Participants reported the locations where prescriptions were filled. Researchers subsequently contacted those pharmacies to determine the type and doses of the prescribed medications. Doses for different prescribed opioids were standardized by through conversion to milligram morphine equivalent (MME) doses.
On average, opioid users took the equivalent of 1900 MMEs/year, with 45% of the prescriptions originating from primary care physicians' offices and 16% from EDs. However, the heaviest users (≥95th percentile) received 27,000 MMEs/year, with "dramatically more" prescriptions coming from primary care physicians' offices, said Dr Menchine.
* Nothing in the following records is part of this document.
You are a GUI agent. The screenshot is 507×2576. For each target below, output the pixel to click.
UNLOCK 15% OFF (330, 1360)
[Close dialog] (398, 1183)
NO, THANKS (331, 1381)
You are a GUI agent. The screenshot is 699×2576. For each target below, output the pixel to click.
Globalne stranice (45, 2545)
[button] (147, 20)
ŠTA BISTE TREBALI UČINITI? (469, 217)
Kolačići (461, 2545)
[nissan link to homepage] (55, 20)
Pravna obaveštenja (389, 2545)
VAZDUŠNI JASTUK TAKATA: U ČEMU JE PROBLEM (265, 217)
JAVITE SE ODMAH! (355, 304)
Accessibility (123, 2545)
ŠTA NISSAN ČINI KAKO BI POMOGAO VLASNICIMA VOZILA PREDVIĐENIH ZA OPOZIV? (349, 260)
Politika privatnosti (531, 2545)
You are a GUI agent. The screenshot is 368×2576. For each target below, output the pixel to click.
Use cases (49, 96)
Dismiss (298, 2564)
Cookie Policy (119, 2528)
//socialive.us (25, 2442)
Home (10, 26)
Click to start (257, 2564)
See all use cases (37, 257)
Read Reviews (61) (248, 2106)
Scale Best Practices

Commenting on the findings for Medscape Medical News, session moderator Manish N. Shah, MD, from University of Wisconsin, Madison, said the study highlights a popular misperception about opioid prescribing.
"There's been this assumption that all of the opioid prescribing and all of the problems exist in the emergency department and that should be the focus of all attention, but if we do that, we're going to miss the vast majority of opioid prescribing...which occurs in doctors' offices," he said.
Policy makers need to think about all sites where patients can get opioid prescriptions, Dr Shah added.
Echoing these sentiments, Robert D. Glatter, MD, an ED physician at Lenox Hill Hospital, in New York City, who was not involved in the study, told Medscape Medical News that "contrary to popular belief, it is not emergency physicians who are responsible for prescribing large quantities of opioids for patients who end up in the ED with breakthrough pain [or] progression of their painful condition(s)."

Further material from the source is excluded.